Teu cheiro amarfanho durante toda a cidade
e nos dentes postos sobre a mesa
como um escapulário tua lascívia eu pressinto.
Nem a lua nem teus olhos certamente me salvarão deste teu cheiro espesso.
Eu cresci nestas estranhas paragens sem estrelas entre bichos e flores
como se não fossem cobertos pela escuridão.
Apenas arfava um golpe entre o vazio de mim
e a captura de insetos do inferno em teus cabelos.
Em inquietude, me preparo para a dor.

Nelson Magalhães Filho


"Não sou nada.
Nunca serei nada.
Não posso querer ser nada.
À parte isso, tenho em mim todos os sonhos

do mundo."
( Fernando Pessoa: Tabacaria)




Realizar trabalhos de arte a base das experiências existenciais, como transpor as imensidões dolorosas das noites urinadas. Fingir figuras concebidas do desejo e da amargura. Instigações obscurecidas pela lua. Não acretido na pintura agradável. Há algum tempo meu trabalho é como um lugar em que não se pode viver. Uma pintura inóspita e ao mesmo tempo infectada de frinchas para deixar passar as forças e os ratos. Cada vez mais ermo, vou minando a mesma terra carregada de rastros e indícios ásperos dentro de mim, para que as imagens sejam vislumbradas não apenas como um invólucro remoto de tristezas, mas também como excrementos de nosso tempo. Voltar a ser criança ou para um hospital psiquiátrico, tanto faz se meu estômago dói. Ainda não matem os porcos. A pintura precisa estar escarpada no ponto mais afastado desse curral sinistro.
Nelson Magalhães Filho

segunda-feira, agosto 27, 2007

A CARA DO FOGO

Em 1998, o Museu de Arte Contemporânea (de Feira de Santana - BA) publicou este pequeno livro de poemas. Foi o Volume 2 da Coleção Flor de Mandacaru, com coordenação editorial de Telma Siqueira Alves, arte e impressão de Edson Machado. Para quem não viu os arquivos antigos deste blog, estou postando de novo estes poemas.
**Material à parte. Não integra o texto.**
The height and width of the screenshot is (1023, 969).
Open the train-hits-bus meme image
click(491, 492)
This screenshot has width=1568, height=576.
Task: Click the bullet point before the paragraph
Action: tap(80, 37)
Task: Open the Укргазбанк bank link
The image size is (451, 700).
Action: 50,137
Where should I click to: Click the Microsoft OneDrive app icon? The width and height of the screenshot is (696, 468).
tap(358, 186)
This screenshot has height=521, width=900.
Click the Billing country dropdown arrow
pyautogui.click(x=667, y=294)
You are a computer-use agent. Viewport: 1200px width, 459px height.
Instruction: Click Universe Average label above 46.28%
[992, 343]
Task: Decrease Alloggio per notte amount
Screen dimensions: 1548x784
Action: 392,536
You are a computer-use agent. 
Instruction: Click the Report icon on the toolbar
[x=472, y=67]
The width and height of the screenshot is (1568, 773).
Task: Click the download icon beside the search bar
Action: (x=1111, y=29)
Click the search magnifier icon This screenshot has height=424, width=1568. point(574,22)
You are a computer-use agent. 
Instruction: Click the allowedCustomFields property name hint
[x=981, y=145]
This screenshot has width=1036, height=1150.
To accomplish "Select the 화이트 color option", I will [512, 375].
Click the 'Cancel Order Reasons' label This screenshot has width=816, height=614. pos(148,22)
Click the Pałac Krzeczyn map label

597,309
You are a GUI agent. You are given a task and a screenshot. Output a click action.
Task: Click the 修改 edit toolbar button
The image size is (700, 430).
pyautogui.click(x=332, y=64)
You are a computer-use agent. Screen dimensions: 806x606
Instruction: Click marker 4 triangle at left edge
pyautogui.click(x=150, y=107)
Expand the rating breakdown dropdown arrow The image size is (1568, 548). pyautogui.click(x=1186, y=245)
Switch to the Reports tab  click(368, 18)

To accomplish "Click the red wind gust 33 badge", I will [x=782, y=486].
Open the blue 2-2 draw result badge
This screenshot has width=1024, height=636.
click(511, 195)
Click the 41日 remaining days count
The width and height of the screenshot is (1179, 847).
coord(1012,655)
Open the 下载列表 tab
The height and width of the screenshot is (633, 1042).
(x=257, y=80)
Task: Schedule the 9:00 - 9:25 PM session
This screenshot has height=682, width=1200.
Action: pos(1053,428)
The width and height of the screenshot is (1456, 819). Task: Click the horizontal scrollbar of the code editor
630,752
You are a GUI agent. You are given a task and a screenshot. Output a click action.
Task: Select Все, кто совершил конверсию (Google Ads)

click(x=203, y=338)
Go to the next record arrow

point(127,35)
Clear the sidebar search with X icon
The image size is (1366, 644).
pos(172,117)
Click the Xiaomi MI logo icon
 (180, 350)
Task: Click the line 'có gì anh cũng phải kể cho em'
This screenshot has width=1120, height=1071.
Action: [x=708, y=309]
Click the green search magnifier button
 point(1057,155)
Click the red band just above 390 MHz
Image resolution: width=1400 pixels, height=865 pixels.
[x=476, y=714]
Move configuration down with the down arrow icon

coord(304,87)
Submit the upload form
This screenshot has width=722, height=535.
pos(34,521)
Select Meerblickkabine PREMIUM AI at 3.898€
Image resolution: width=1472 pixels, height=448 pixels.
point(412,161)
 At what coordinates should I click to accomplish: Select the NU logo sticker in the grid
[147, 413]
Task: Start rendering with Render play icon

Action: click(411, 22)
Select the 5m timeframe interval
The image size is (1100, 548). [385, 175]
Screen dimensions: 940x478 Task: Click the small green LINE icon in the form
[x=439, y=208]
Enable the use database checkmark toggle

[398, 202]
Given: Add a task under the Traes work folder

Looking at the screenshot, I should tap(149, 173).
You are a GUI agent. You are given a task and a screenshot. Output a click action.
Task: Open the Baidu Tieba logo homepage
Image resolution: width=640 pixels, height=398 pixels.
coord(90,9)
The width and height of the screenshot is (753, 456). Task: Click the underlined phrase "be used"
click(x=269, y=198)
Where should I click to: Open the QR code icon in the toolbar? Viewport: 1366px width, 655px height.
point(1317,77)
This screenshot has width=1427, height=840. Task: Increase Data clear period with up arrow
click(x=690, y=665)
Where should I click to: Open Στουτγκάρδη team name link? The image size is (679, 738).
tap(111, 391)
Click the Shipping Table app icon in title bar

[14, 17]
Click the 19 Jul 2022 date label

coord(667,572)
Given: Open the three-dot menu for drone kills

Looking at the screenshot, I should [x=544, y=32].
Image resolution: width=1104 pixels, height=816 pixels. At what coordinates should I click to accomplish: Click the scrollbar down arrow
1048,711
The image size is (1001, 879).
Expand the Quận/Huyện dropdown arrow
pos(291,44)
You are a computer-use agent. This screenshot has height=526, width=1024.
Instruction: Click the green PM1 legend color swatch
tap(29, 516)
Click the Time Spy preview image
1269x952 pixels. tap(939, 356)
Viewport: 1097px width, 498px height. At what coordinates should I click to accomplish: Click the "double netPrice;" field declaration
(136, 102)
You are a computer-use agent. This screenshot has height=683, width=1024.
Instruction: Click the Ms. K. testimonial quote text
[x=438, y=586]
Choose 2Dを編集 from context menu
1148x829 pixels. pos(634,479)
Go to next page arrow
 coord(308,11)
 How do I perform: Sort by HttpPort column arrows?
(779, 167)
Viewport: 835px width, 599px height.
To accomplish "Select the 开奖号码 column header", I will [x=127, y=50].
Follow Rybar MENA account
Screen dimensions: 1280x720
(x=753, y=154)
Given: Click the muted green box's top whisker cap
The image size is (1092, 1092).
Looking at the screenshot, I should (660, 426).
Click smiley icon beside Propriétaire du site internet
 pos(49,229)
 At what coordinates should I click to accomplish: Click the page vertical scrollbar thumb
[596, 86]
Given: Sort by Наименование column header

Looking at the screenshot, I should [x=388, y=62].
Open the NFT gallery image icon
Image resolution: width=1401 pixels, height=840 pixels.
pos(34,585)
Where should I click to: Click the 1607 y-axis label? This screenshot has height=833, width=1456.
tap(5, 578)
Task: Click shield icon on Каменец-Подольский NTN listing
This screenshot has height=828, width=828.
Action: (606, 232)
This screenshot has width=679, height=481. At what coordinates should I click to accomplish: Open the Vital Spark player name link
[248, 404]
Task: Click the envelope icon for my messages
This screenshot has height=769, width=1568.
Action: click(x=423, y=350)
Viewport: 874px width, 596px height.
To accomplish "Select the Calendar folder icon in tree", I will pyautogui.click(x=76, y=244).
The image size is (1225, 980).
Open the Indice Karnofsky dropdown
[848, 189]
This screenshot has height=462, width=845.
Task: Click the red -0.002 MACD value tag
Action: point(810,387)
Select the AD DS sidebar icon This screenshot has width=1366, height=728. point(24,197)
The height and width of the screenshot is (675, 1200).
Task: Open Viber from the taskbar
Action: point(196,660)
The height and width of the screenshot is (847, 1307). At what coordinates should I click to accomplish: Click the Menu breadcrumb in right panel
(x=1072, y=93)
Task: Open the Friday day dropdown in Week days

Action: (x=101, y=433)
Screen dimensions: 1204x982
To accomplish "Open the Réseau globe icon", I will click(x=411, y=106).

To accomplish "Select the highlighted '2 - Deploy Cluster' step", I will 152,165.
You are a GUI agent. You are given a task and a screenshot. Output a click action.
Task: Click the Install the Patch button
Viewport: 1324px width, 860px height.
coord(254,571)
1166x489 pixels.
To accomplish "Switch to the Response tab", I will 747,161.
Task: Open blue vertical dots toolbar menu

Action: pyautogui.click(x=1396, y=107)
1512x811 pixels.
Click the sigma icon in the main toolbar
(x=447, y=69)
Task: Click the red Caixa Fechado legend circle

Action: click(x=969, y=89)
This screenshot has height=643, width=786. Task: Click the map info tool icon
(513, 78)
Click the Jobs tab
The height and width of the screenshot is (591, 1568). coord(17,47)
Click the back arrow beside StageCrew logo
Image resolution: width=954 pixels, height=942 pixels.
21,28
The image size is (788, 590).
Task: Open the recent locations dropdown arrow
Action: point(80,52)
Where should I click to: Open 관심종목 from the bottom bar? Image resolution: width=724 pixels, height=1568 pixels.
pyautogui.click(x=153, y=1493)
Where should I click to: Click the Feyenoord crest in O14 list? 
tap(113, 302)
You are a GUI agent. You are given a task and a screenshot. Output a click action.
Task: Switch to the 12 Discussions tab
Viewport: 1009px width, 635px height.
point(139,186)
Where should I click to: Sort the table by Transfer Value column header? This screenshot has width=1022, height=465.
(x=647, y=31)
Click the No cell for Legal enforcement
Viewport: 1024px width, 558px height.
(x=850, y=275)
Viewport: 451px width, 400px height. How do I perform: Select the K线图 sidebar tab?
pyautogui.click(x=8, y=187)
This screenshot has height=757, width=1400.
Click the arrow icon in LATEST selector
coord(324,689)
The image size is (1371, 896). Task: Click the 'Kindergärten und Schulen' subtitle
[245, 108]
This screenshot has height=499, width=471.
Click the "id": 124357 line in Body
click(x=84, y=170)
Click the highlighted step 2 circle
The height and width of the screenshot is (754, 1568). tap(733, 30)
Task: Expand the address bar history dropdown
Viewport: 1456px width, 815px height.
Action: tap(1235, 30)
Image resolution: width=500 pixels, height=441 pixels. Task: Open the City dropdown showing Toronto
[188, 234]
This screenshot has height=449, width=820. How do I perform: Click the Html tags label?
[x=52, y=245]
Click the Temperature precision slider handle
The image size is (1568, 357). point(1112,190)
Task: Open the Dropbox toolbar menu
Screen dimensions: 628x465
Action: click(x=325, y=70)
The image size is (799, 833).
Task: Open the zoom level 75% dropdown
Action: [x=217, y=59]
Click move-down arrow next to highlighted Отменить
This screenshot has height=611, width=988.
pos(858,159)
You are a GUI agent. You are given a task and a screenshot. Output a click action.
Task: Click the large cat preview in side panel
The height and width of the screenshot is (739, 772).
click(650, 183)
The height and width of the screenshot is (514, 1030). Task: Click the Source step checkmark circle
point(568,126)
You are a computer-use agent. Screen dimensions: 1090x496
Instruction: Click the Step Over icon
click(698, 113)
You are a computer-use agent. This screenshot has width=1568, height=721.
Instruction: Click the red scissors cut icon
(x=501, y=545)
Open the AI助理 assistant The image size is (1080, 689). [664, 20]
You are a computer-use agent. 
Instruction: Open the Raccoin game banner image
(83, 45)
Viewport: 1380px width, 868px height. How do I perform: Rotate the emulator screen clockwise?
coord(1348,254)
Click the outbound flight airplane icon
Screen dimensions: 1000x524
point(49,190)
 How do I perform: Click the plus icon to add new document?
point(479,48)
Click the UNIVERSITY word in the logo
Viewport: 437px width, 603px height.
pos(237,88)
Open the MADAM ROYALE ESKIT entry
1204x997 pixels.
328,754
ontem à noite, numa ânsia lunar,
comi algumas hortênsias, antes
de lançar-me em navios de vômitos.
a noite era desértica
e seus cabelos, longínquos.
na noite crisálida
os besouros não eram negros.

Nelson Magalhães Filho

6 comentários:

Georgio Rios disse...

Caro Nelson.gostaria que tu separasse três poemas para serem publicados no Entre Aspas.Abraços

Georgio Silva

Anônimo disse...

Valeu Georgio, vou mandar.

Ruela disse...

Excelente Nelson
Um abraço

Anônimo disse...

Valeu Ruela, grande abraço.

sandro so disse...

Pô, Velho, tu tem um livro publicado?!?!?! Vou ter que te mandar um email para conversarmos melhor! Nunca tenho muito saco pra percorrer postagens antigas de blogs. Taí, perco essas informações...

Anônimo disse...

Caro Sandro, já publiquei alguns livrinhos independentes, outros com parcerias, de uma forma mais artesanal mesmo: A Flor do Láudano (1996), As Luminárias (1982), A Cara do fogo (1998), Anjos Baldios (1988), Imagens do Porão (1989). Alguma coisa ainda em mimeógrafo, outras em computador, etc.